Wo das System an seine Grenzen stößt
Florian Kirchbuchner: "Es gibt Schwächen. Die Algorithmen sind diskriminierend. Die meisten Algorithmen funktionieren bei weißen männlichen Personen am besten, bei schwarzen weiblichen Personen am schlechtesten. Das liegt eigentlich daran, wo diese Algorithmen entwickelt werden und welche Trainingsdaten ich dazu auch habe."
Das ist eine Schwäche, die sich durch bessere, diversere Trainingsdaten aus der Welt schaffen ließe. Generell hat die Gesichtserkennung aber ein anderes Problem, eines, das bei vielen Algorithmen auftaucht: Es kommt drauf an, wofür man sie nutzt. Die Technik kann den Zugriff auf das eigene Handy vereinfachen, Fotosammlungen sortieren, Schlangen an Passkontrollen verhindern. Das ist hilfreich.
Bei Polizeieinsätzen wie in Cardiff muss aber abgewogen werden. Überwiegen die Vorteile? Oder sind die zusätzlichen Kontrollen, die aufgrund von Fehlalarmen nötig werden, schon übergriffig? Und ist der nächste logische Schritt nicht ein kompletter Verlust der Anonymität im öffentlichen Raum? Und der Verlust der Unschuldsvermutung, weil das System letztlich jeden behandelt, als wäre er verdächtig?

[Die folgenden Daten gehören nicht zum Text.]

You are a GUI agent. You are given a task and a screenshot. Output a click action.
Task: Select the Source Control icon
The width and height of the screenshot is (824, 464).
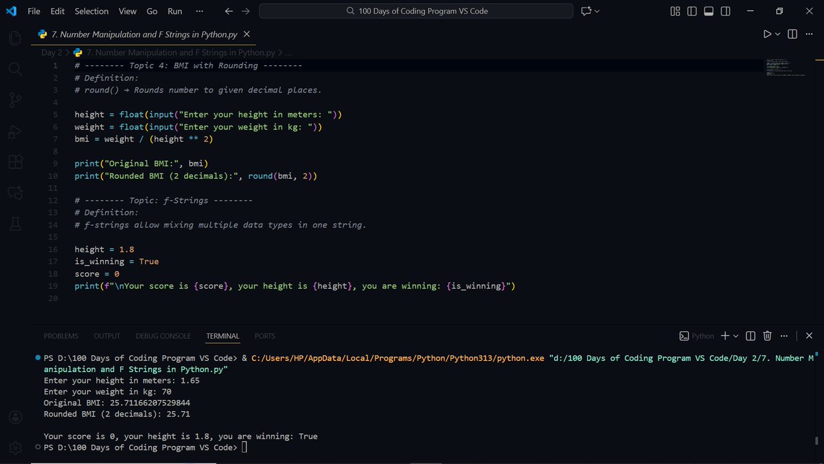tap(14, 100)

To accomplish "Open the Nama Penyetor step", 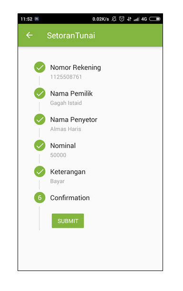I will coord(74,120).

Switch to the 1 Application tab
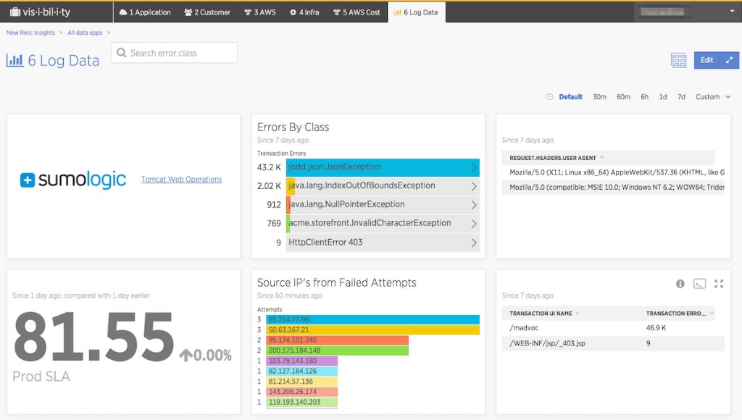tap(145, 12)
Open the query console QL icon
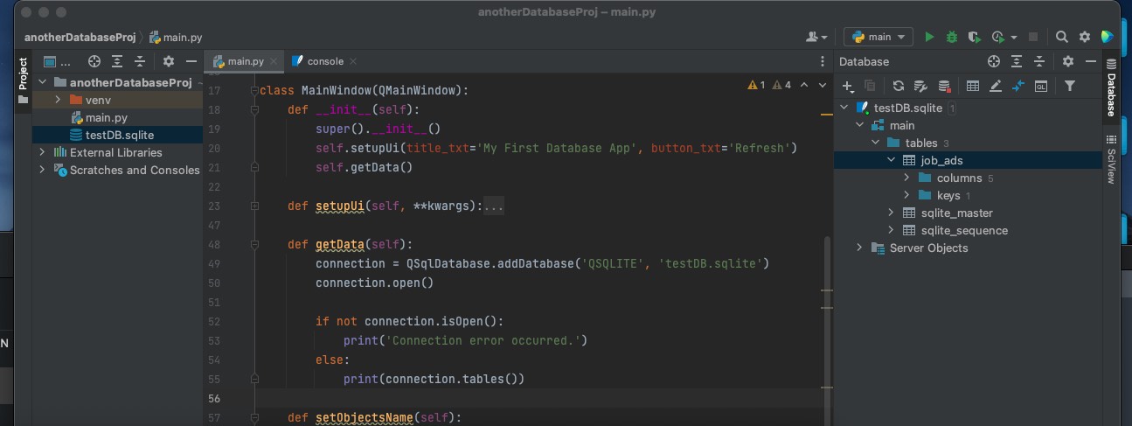1132x426 pixels. (x=1041, y=86)
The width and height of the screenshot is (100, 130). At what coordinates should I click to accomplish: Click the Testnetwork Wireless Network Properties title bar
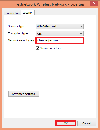coord(50,4)
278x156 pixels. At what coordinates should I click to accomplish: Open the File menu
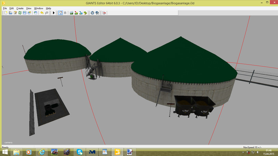coord(5,8)
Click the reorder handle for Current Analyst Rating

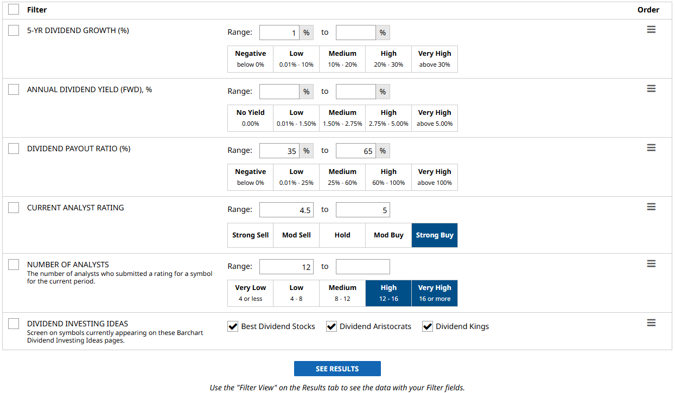point(651,207)
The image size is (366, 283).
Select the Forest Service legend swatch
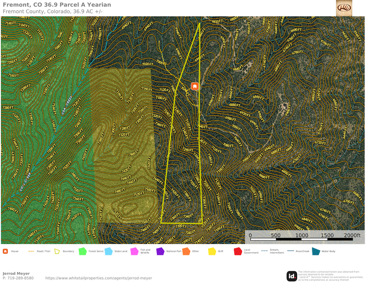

Wohin die Reise gehen könnte, zeigt ein Beispiel aus Shenzhen in China: Dort filmt ein System Menschen, die bei Rot über die Straße gehen. Das Video wird dann auf großen Bildschirmen abgespielt - eine Art Pranger des 21. Jahrhunderts. Laut Medienberichten arbeitet ein Unternehmen gerade daran, die Gesichter auf den Videos zu erkennen, um direkt persönliche Bußgelder zu verhängen.